Available data START
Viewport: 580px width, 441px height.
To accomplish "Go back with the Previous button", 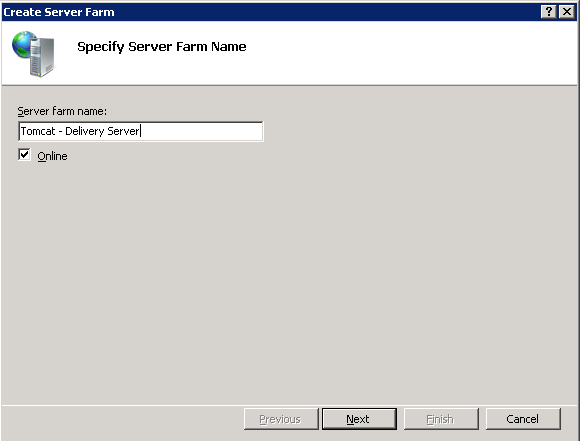I will (x=281, y=419).
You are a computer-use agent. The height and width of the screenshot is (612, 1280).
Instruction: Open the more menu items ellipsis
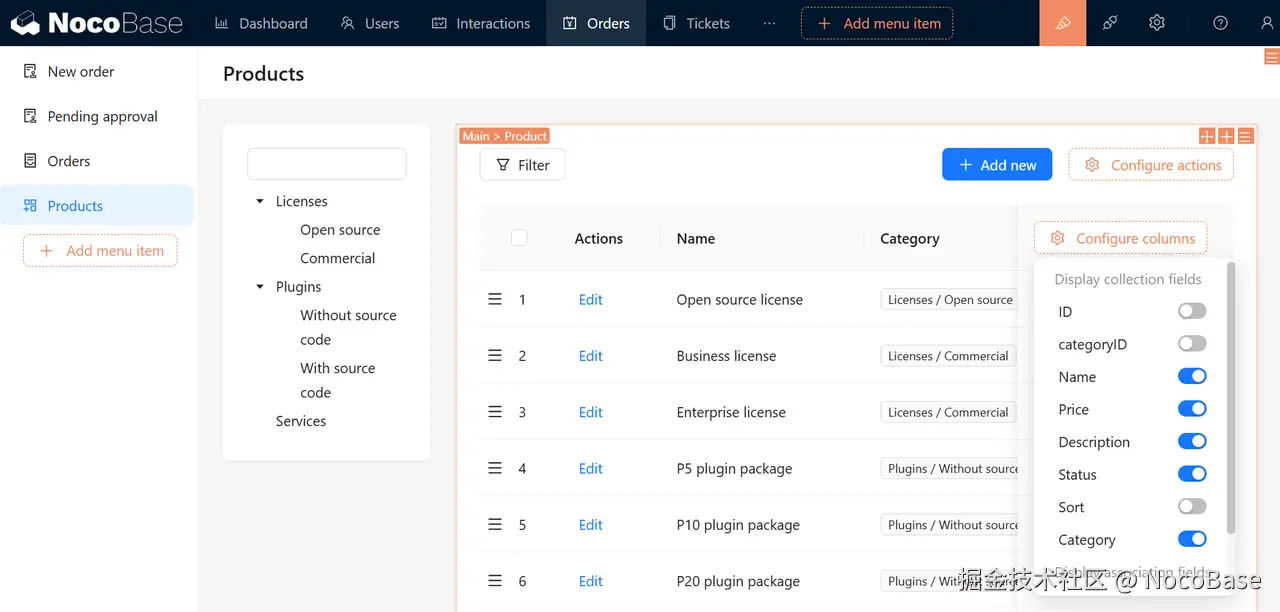[769, 23]
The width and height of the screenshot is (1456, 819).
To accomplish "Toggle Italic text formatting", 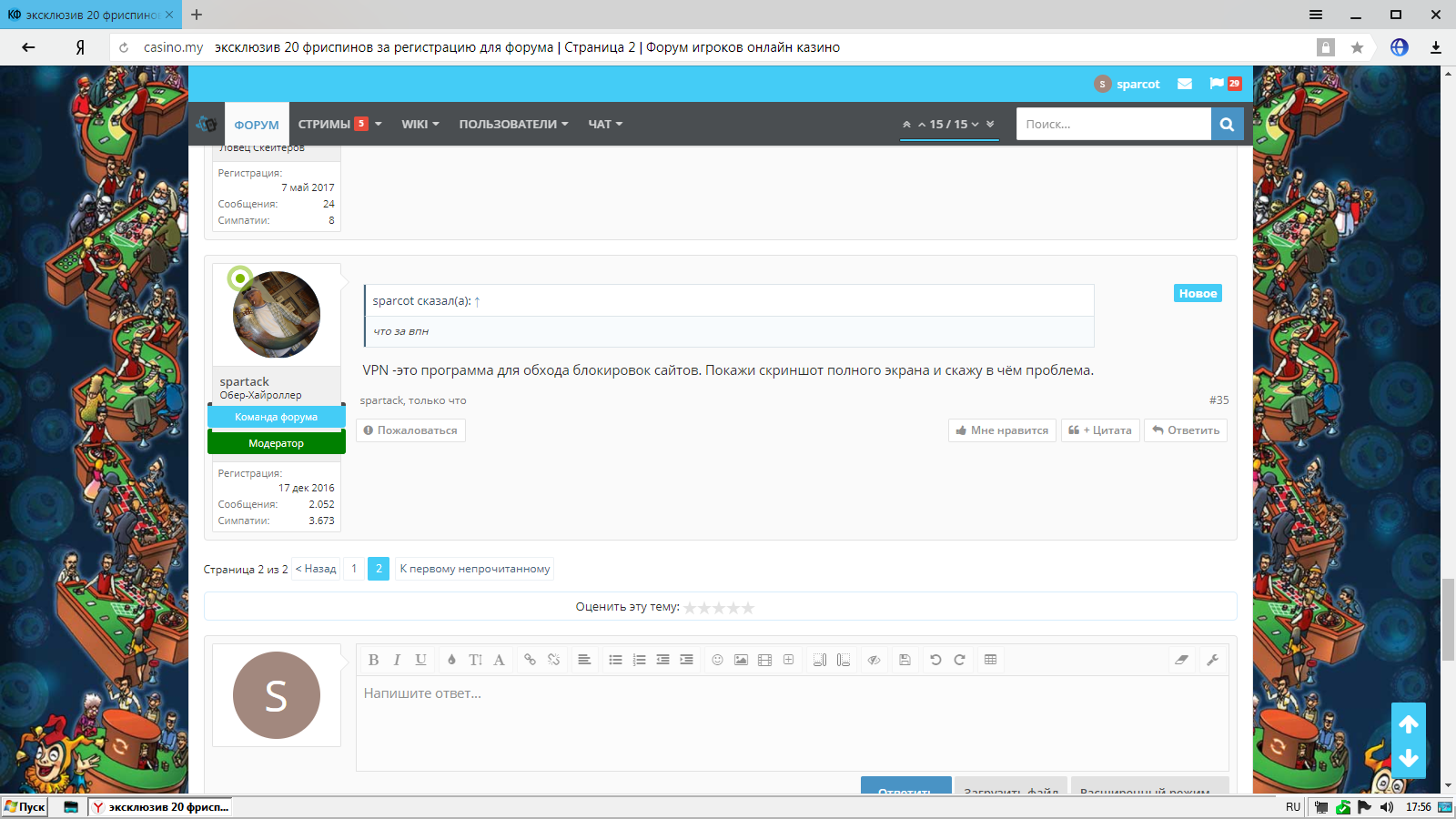I will 397,660.
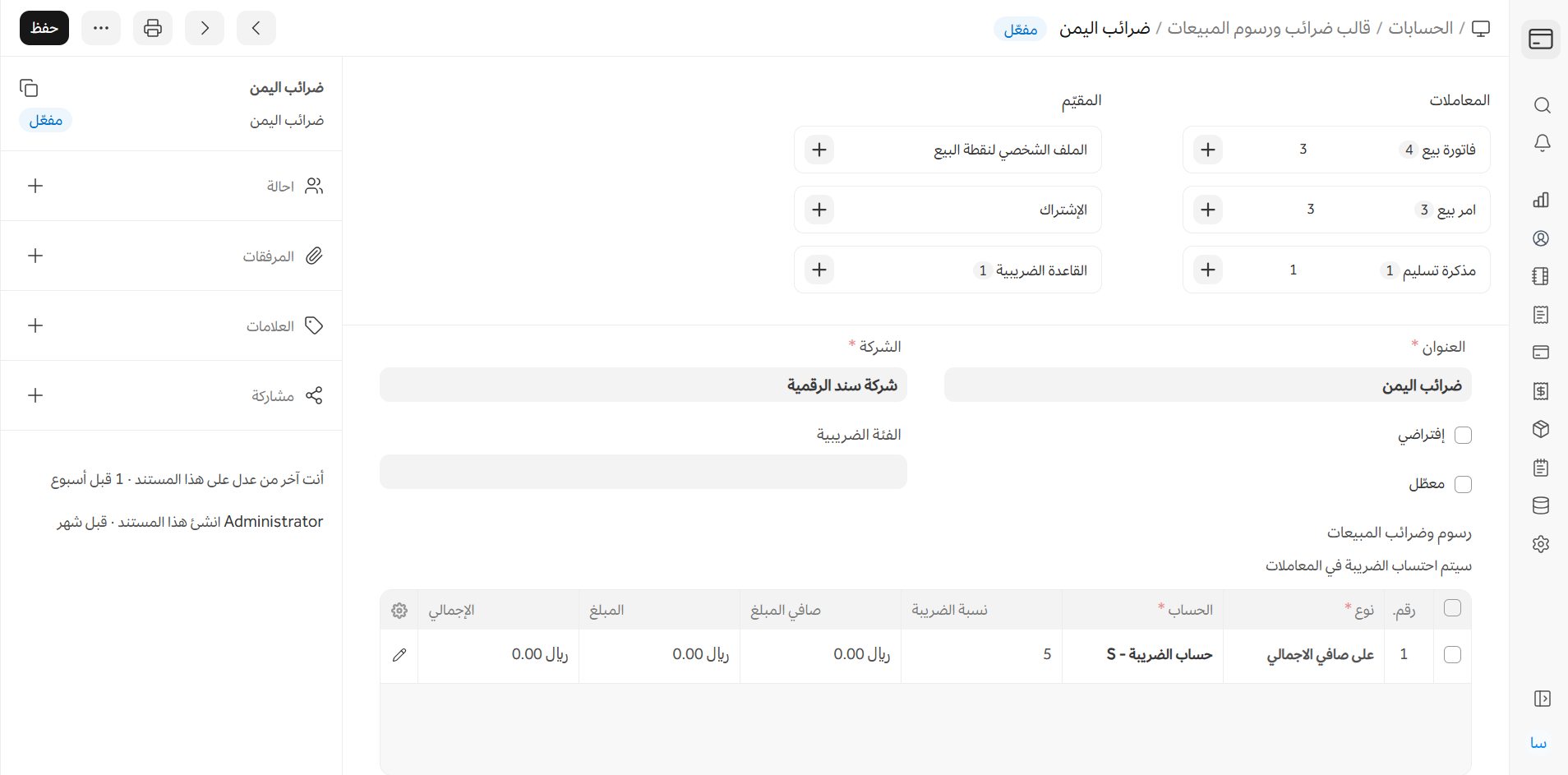Toggle the sidebar collapse panel icon
Viewport: 1568px width, 775px height.
click(1542, 699)
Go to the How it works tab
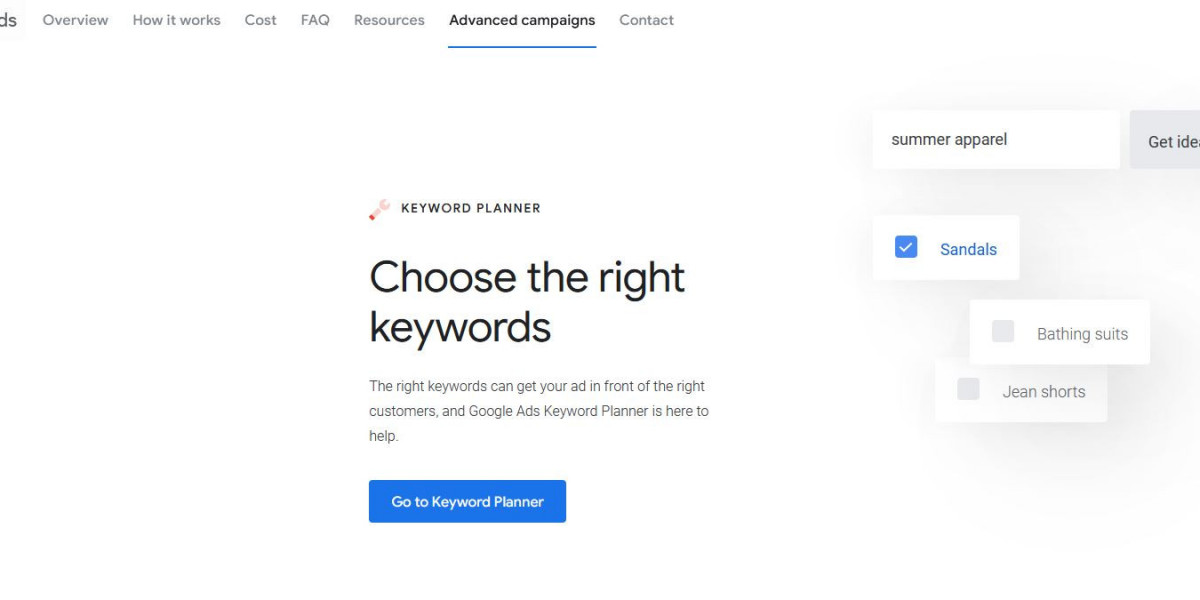Image resolution: width=1200 pixels, height=600 pixels. tap(176, 20)
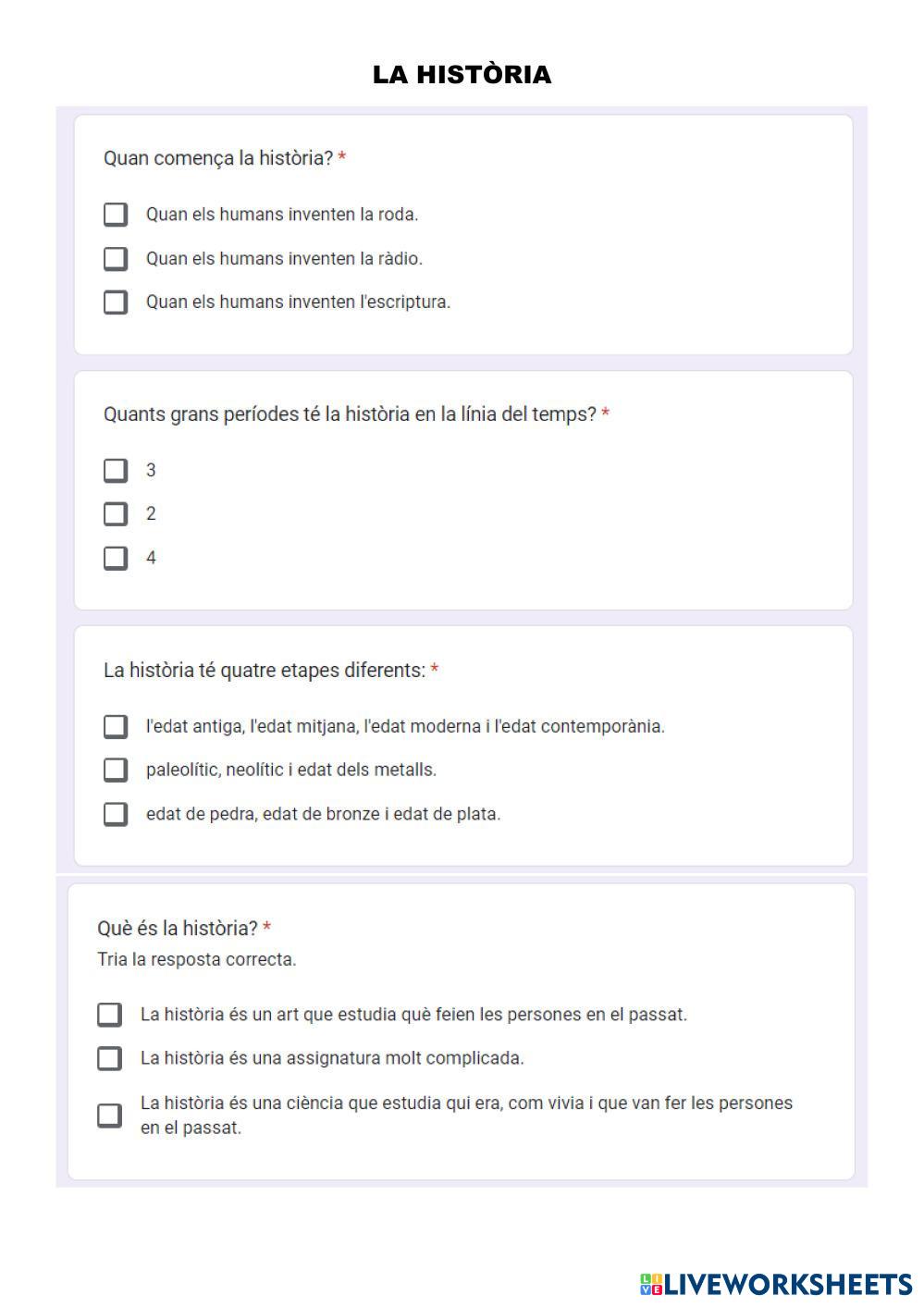Viewport: 924px width, 1307px height.
Task: Click the 'Què és la història?' question
Action: (178, 929)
Available data END
- _Directions for this task_
Would you copy every line of the entries in which "screenshot" appears?

- _Solved problem_
You are a computer-use agent. The height and width of the screenshot is (612, 1280).
The width and height of the screenshot is (1456, 819).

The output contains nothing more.